___ SUPPLIED RECORDS

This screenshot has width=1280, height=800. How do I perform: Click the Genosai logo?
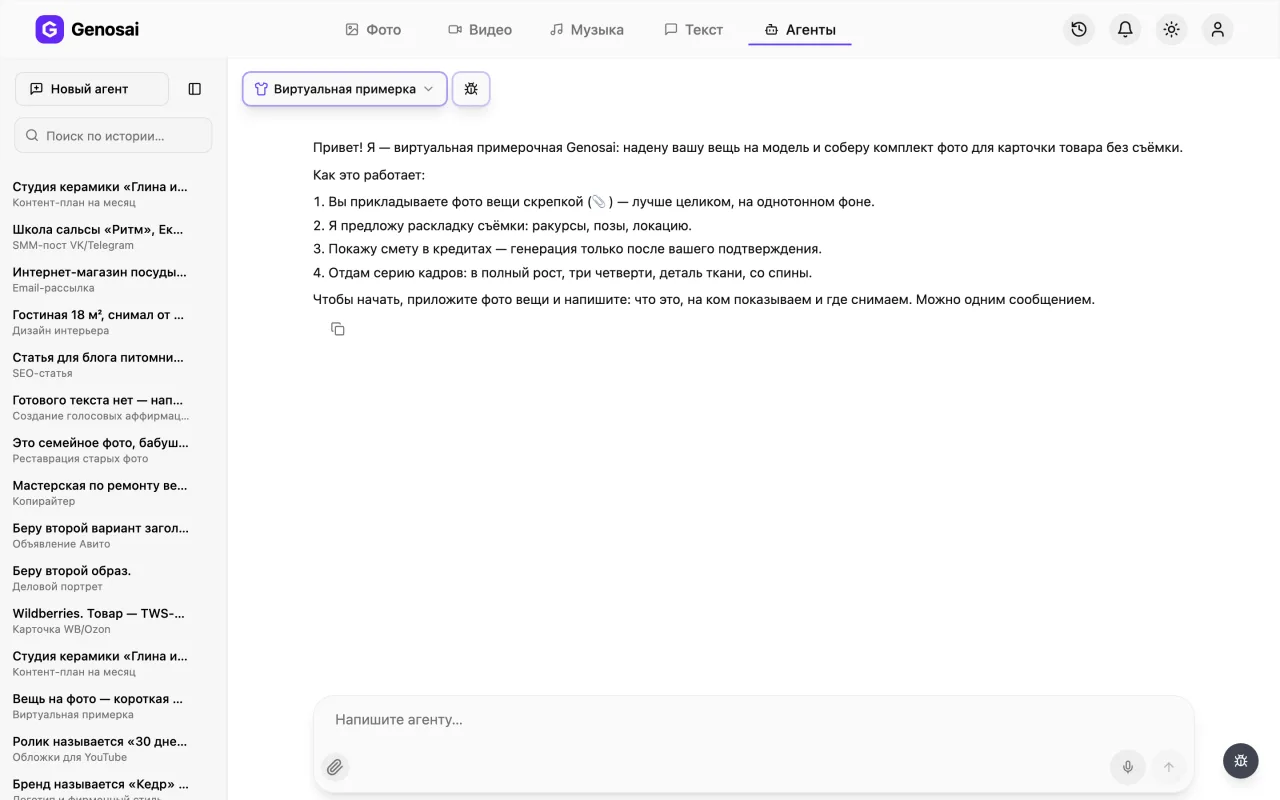87,29
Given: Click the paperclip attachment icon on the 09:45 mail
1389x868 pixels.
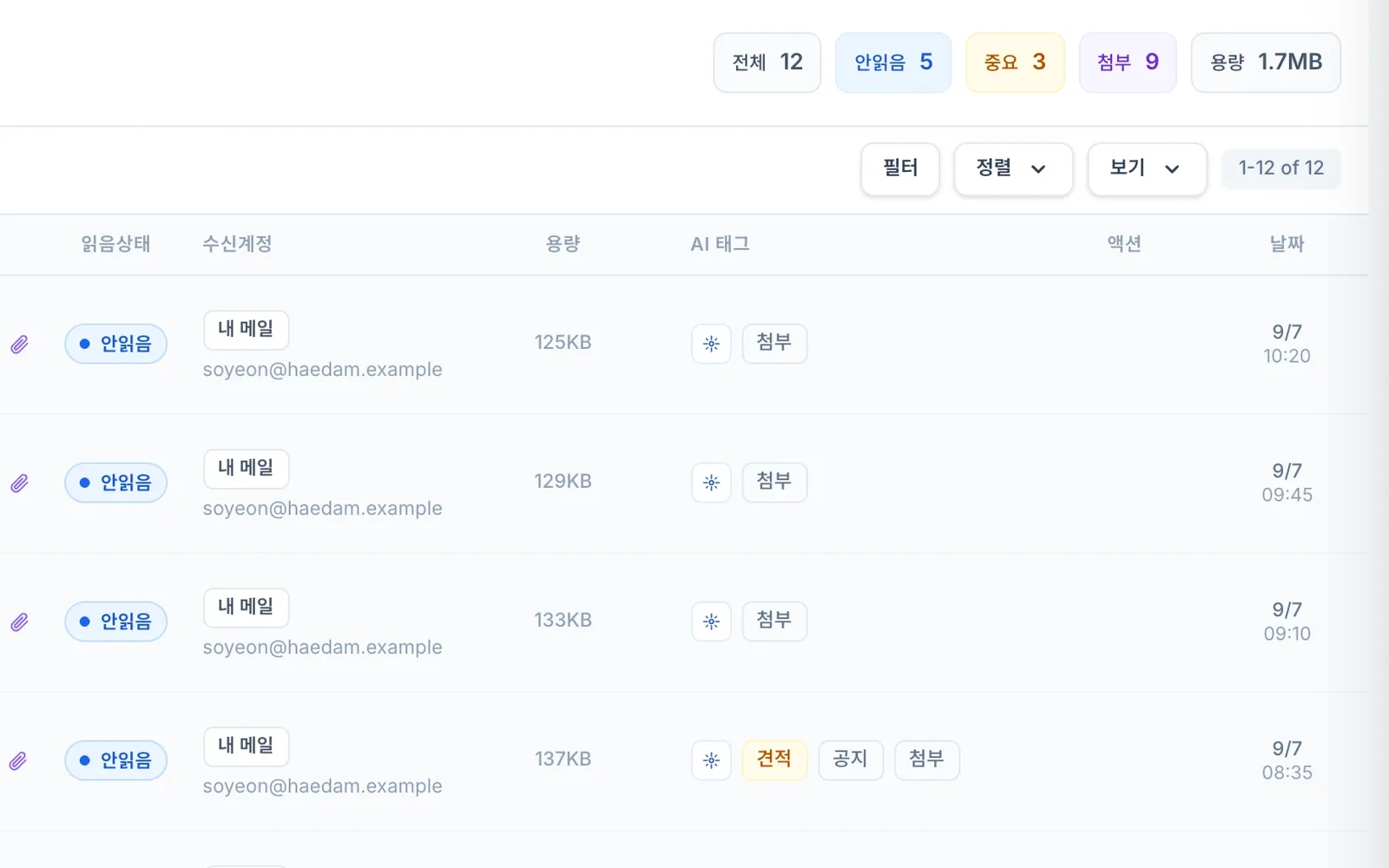Looking at the screenshot, I should point(19,483).
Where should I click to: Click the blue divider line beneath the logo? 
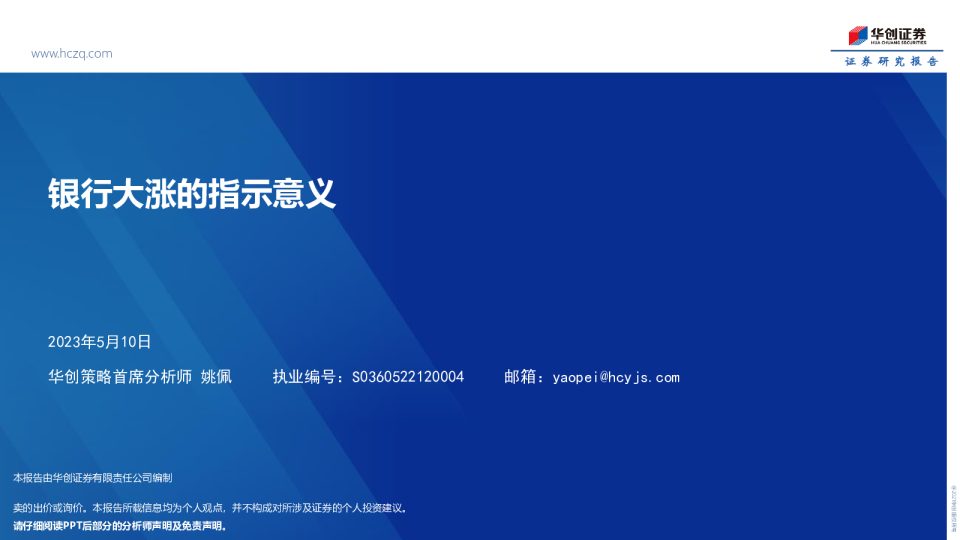887,51
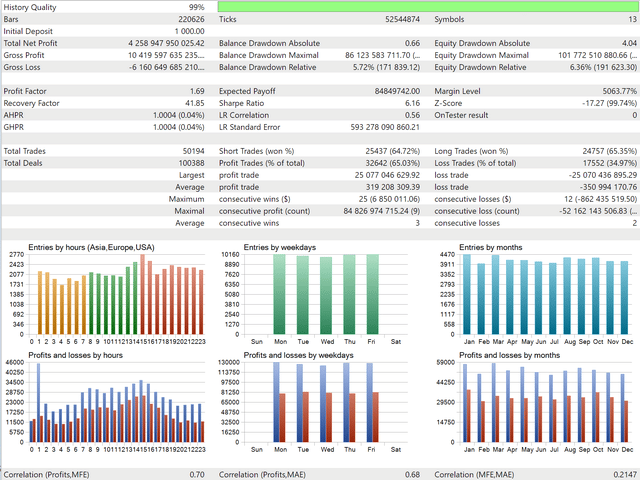This screenshot has height=480, width=640.
Task: Click 'Profits and losses by hours' chart title
Action: (74, 353)
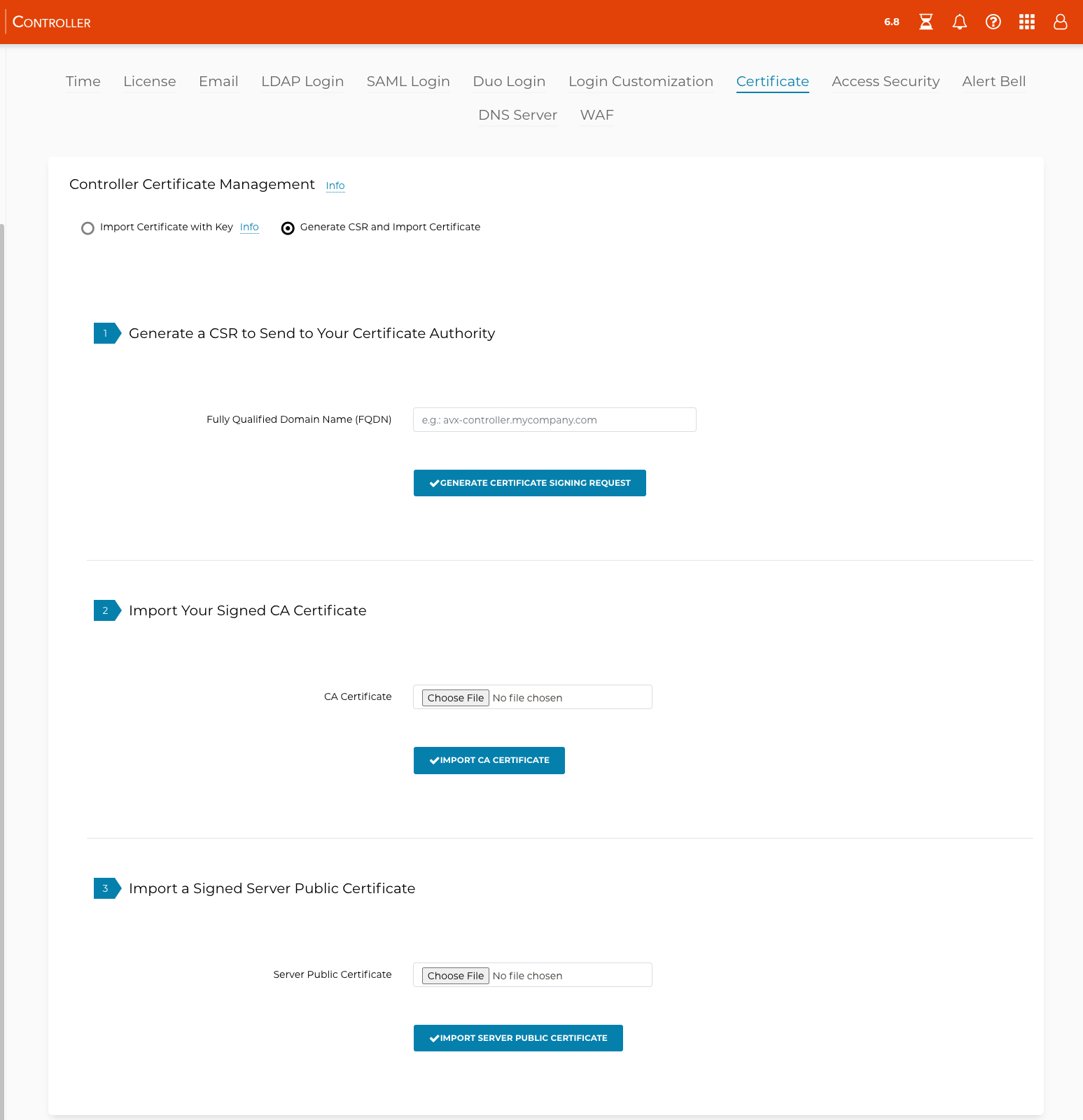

______

• _PROMPT_: The copy you give must run from the line containing "1389x868 pixels." through the last line of the records, exactly, with the pictures left out.

• _RESULT FOR THIS TASK_:
1389x868 pixels.
Looking at the screenshot, I should point(19,483).
Where should I click to: Click the blue divider line beneath the logo? 
887,51
This screenshot has height=480, width=640.
Task: Click 'Profits and losses by hours' chart title
Action: (74, 353)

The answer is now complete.